This topic describes how to use managed HSMs to create and use customer master keys (CMKs).

Background information

You can use managed HSMs only in supported regions. For more information, see Supported regions.

Create a CMK in the Key Management Service (KMS) console

  1. Log on to the KMS console.
  2. In the top navigation bar, select the region in which you want to create a CMK.
  3. In the left-side navigation pane, click Keys.
  4. Click Create Key.
  5. In the Create Key dialog box, configure the KMS Instance, Key Spec, Purpose, Alias Name, Protection Level, Description, Rotation Period, and Key Material Source parameters.
    • We recommend that you set the Protection Level parameter to Hsm.
    • For more information about the parameters, see Create a CMK.
  6. Click OK.
    After the CMK is created, you can view the protection level of the CMK in the Protection Level column.

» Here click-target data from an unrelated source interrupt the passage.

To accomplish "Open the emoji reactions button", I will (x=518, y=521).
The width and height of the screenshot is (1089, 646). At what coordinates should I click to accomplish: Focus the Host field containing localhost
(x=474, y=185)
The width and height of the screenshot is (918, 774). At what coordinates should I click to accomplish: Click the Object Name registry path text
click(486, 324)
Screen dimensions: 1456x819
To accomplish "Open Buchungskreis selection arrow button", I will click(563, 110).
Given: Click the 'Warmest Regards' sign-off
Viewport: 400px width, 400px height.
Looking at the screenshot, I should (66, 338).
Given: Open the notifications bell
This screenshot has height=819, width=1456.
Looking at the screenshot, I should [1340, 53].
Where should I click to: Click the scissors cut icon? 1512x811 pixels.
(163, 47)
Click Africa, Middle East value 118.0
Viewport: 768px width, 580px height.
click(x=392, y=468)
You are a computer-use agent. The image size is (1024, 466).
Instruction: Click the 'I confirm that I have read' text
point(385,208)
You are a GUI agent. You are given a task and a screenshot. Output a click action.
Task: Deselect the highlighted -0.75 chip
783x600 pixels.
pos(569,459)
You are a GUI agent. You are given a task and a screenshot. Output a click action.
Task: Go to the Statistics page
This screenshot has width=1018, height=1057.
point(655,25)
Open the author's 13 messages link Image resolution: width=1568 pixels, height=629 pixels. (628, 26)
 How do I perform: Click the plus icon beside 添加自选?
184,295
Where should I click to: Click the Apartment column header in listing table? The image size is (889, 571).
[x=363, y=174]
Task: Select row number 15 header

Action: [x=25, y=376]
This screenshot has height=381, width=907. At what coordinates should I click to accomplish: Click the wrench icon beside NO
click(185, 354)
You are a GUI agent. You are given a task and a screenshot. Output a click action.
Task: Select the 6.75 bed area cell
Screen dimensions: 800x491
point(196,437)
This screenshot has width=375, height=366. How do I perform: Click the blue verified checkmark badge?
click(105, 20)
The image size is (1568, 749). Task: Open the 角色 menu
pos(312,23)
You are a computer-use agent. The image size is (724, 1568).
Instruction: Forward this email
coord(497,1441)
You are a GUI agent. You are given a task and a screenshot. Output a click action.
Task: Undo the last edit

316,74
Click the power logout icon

Create a CMK by using Alibaba Cloud CLI

  1. Call the CreateKey operation to create a CMK.
    aliyun kms CreateKey --ProtectionLevel HSM --Description "Key1 in Managed HSM"
  2. Call the DescribeKey operation to query the protection level of the CMK.
    aliyun kms DescribeKey --KeyId 1234abcd-12ab-34cd-56ef-12345678****

    Expected output:

      "KeyMetadata": {
        "CreationDate": "2019-07-04T13:14:15Z",
        "Description": "Key1 in Managed HSM",
        "KeyId": "1234abcd-12ab-34cd-56ef-12345678****",
        "KeyState": "Enabled",
        "KeyUsage": "ENCRYPT/DECRYPT",
        "DeleteDate": "",
        "Creator": "151266687691****",
        "Arn": "acs:kms:cn-hongkong:151266687691****:key/1234abcd-12ab-34cd-56ef-12345678****",
        "Origin": "Aliyun_KMS",
        "MaterialExpireTime": "",
        "ProtectionLevel": "HSM"
      "RequestId": "8eaeaa8b-4491-4f1e-a51e-f95a4e54620c"

Import an external CMK to a managed HSM

If you want to import an external CMK from user-managed key infrastructure to a managed HSM, you must set the Protection Level parameter to Hsm when you create the external CMK. For more information about how to create an external CMK, see Import key material in the KMS console.

When the import starts, KMS performs the following operations:
  • When you call the GetParametersForImport operation, KMS generates a key pair in a managed HSM to import the external CMK based on the Hsm protection level and returns the public key of the key pair.
  • When you call the ImportKeyMaterial operation, KMS imports the encrypted external key material to the managed HSM and then obtains the key material by using the key unwrapping mechanism of the managed HSM. The plaintext of the key material cannot be exported.

Manage and use CMKs

You can apply all the management and cryptographic features that are supported by KMS to the CMKs that are created in managed HSMs. The features allow you to perform the following operations:
  • Enable and disable CMKs.
  • Manage the lifecycle of CMKs.
  • Manage the aliases of CMKs.
  • Manage the tags of CMKs.
  • Call cryptographic API operations.

Integration with other Alibaba Cloud services

CMKs in managed HSMs can be used to protect native data in other Alibaba Cloud services, such as Elastic Compute Service (ECS), ApsaraDB RDS, and Object Storage Service (OSS), by using the standard KMS API. The prerequisite is that the Alibaba Cloud services support server-side encryption (SSE) by using user-managed CMKs. To use the server-side encryption feature, you need only to configure a CMK that is created in a managed HSM for an Alibaba Cloud service.